(Text segment)
Beijing at first denied their existence, then justified the internment camps as counter-terrorism measures. But there are many unanswered questionsby Isabel Hilton / January 26, 2019 / Leave a comment
Published in March 2019 issue of Prospect Magazine
In mid-January, delegates gathered in Ürümqi, the capital of China’s Xinjiang Uighur Autonomous Region, for the annual meeting of the regional People’s Congress. They listened attentively to the chairman, Shohrat Zakir, as he gave a report on behalf of an administration accused by the UN of incarcerating up to one million Uighurs in extra-judicial internment camps.
There was one upbeat piece of news: tourism in Xinjiang is booming, up 40 per cent on the previous year. In other respects, the chairman’s report was more sombre: the government, he said, will maintain “high pressure on curbing terrorist activities.”
The intensity of this pressure has been documented through eye-witness testimony, digital mapping, and analysis of government contracts for the building of the (now extensive) network of detention camps in which people are held indefinitely, without being charged or convicted of any crime. Beijing at first denied their existence, then justified them as counter-terrorism measures. But there are many unanswered questions, beginning with the nature of the problem that they claim to address.
There has been unrest in Xinjiang ever since the territory and its Muslim, Turkic peoples were incorporated into the Qing empire in the 18th century. More recently, nearly 200 people died in violent riots in 2009, triggered by social media footage of an assault on Uighur workers in a toy factory in distant Guangdong province. After a rumour that a Uighur worker had assaulted a Han Chinese woman, Han men attacked their Uighur co-workers in the factory dormitory. Street protests in Ürümqi became riots as Uighurs turned on Han Chinese migrants.
There had been bus bombings in 1992 and 1997, and between 2010 and 2014 a number of violent incidents that were either claimed by or attributed to the shadowy East Turkestan Islamic Movement. But serious though these episodes were, they do not reach the scale of the threat claimed by Zakir in an interview published last October.
“Chen developed the repressive techniques in his role as Party Secretary of Tibet—and takes full advantage of digital technology”

(Directive)
Answer these questions from the article on Xinjiang's internment camps:
1. In which city did delegates gather for the annual meeting of the regional People's Congress?
2. By how much did tourism in Xinjiang rise compared with the previous year?
3. In which two years were there bus bombings?

(Records provided)
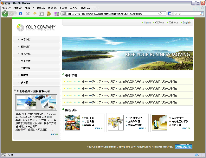Open the 檔案 (File) menu
This screenshot has width=206, height=158.
pyautogui.click(x=6, y=7)
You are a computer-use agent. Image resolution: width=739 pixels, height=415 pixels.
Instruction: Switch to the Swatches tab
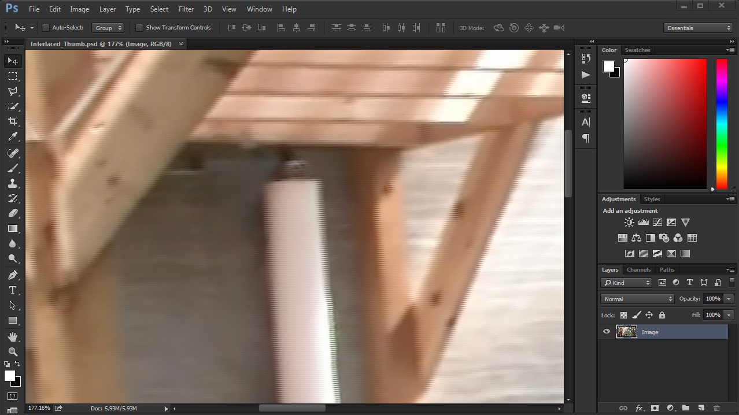point(637,50)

(The output)
1. Ürümqi
2. 40 percent
3. 1992 and 1997